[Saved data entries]
════

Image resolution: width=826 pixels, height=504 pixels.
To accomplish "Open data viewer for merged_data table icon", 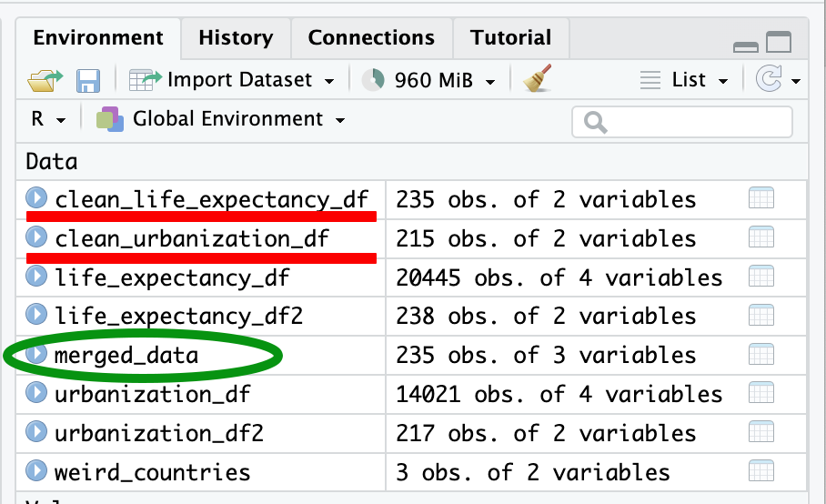I will pos(761,355).
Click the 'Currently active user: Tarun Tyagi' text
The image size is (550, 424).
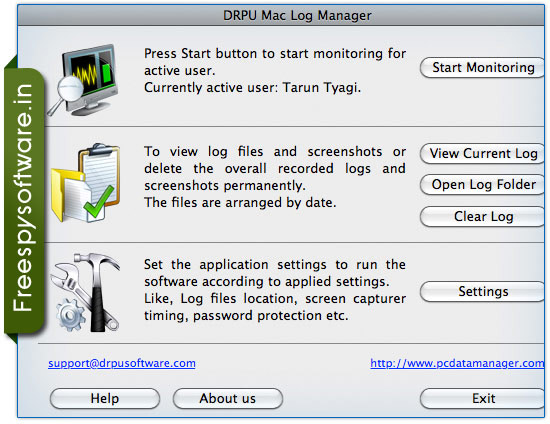(x=253, y=87)
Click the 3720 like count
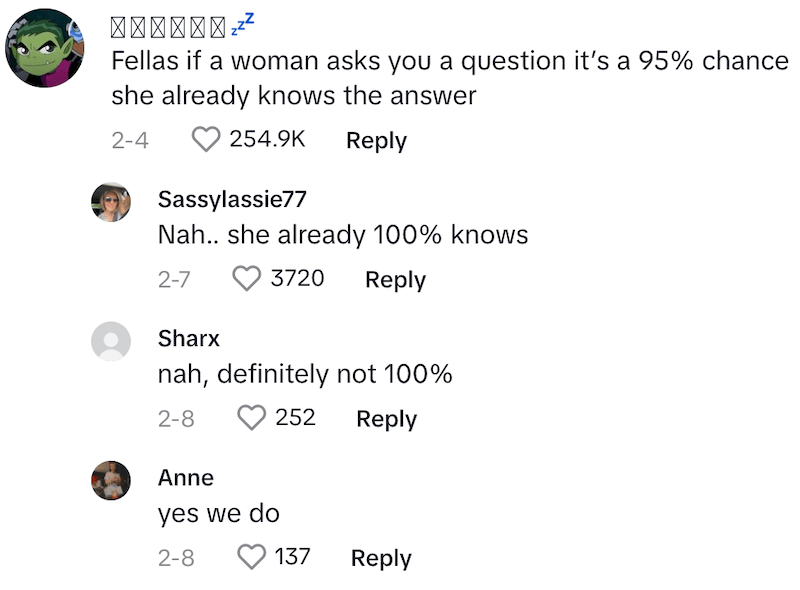 [297, 279]
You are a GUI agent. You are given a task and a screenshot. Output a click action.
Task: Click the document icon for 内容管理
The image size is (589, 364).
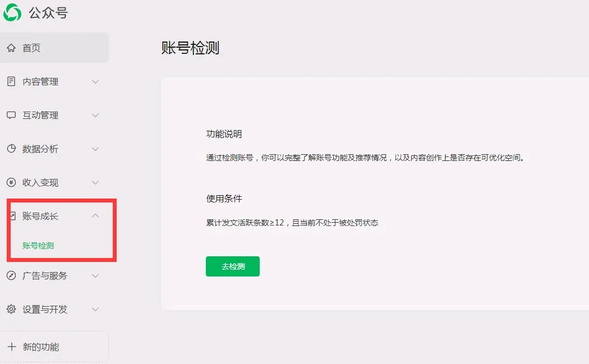click(x=11, y=82)
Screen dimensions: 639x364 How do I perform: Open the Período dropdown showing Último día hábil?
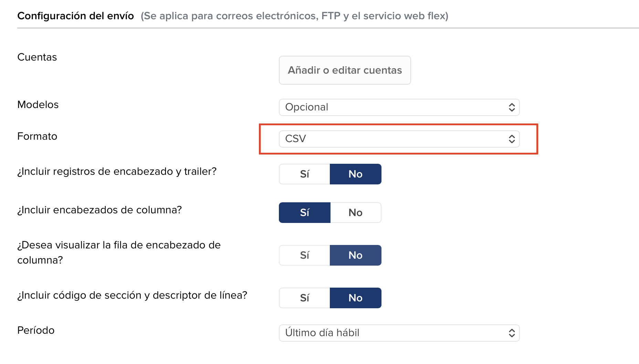point(399,333)
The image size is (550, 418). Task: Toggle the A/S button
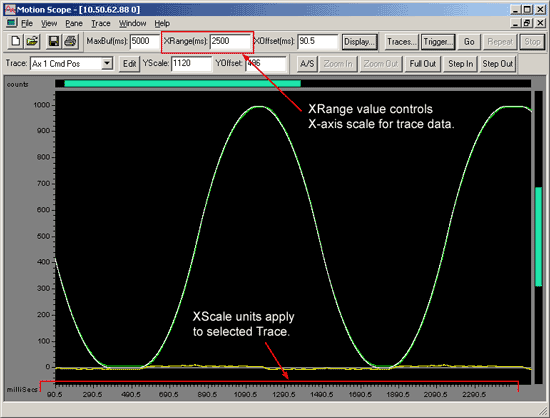[x=307, y=64]
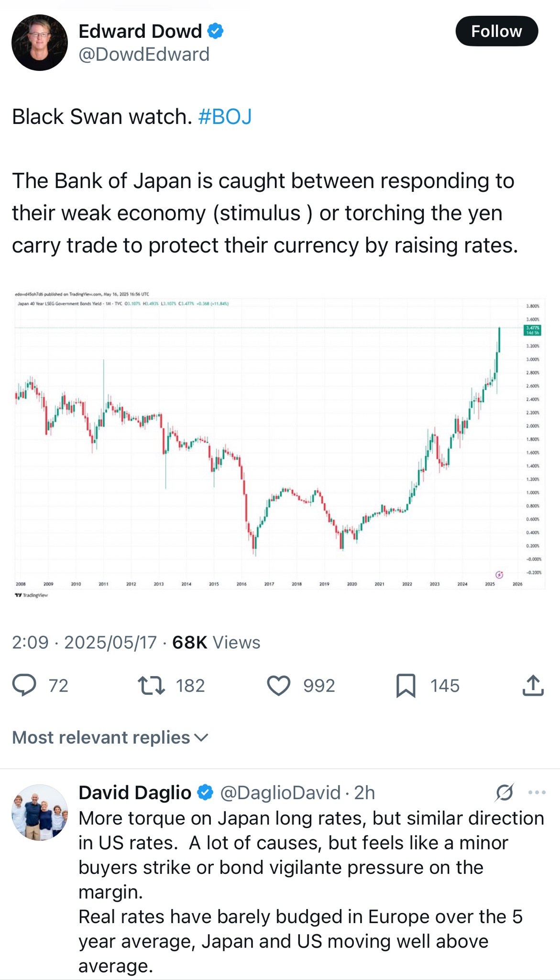Open Edward Dowd's profile picture

40,43
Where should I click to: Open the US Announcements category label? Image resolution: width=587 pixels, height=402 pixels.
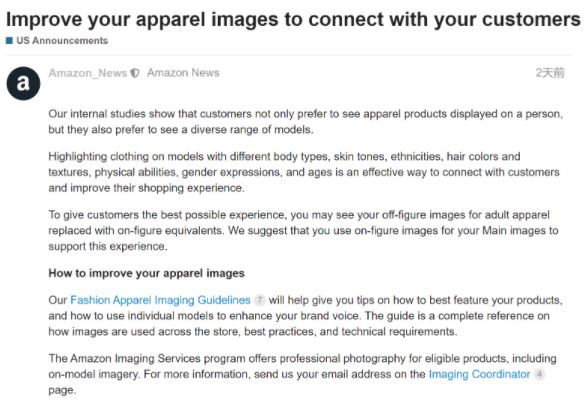click(62, 40)
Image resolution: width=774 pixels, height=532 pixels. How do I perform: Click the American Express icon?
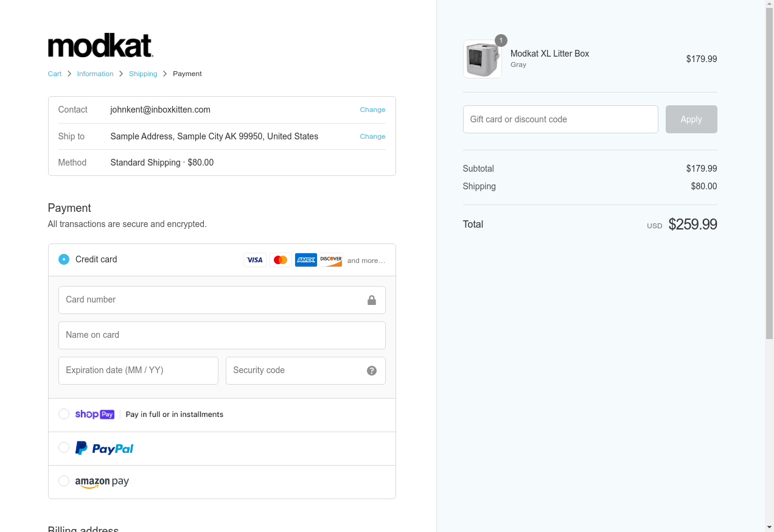point(306,260)
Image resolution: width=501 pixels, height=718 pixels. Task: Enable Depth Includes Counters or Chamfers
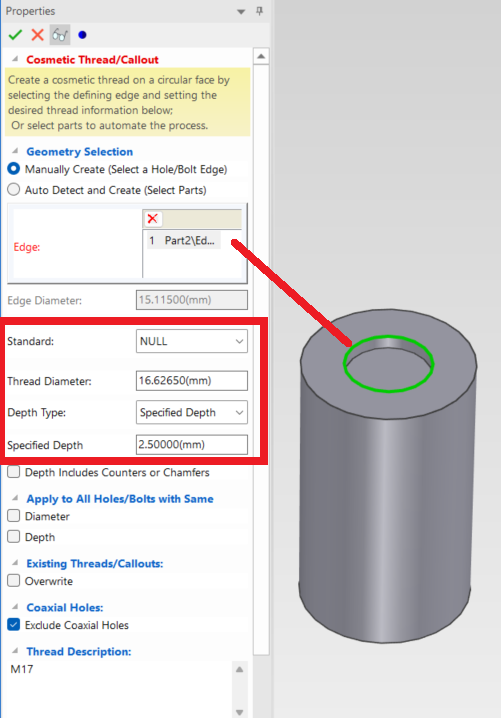coord(14,472)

════

Leave every picture out and write out, word for word, the lines from the one that contains "Click the 'Currently" through the last line of the records.

Your solution:
Click the 'Currently active user: Tarun Tyagi' text
The image size is (550, 424).
(x=253, y=87)
Click the 3720 like count
 [297, 279]
You are a GUI agent. You are given a task and a screenshot. Output a click action.
Task: Click the document icon for 内容管理
The image size is (589, 364).
click(x=11, y=82)
Screen dimensions: 639x364 How do I perform: Open the Período dropdown showing Último día hábil?
point(399,333)
The image size is (550, 418). Task: Toggle the A/S button
[x=307, y=64]
Open Edward Dowd's profile picture

40,43
Where should I click to: Open the US Announcements category label? Image resolution: width=587 pixels, height=402 pixels.
click(62, 40)
Image resolution: width=774 pixels, height=532 pixels. How do I perform: Click the American Express icon?
point(306,260)
Image resolution: width=501 pixels, height=718 pixels. Task: Enable Depth Includes Counters or Chamfers
coord(14,472)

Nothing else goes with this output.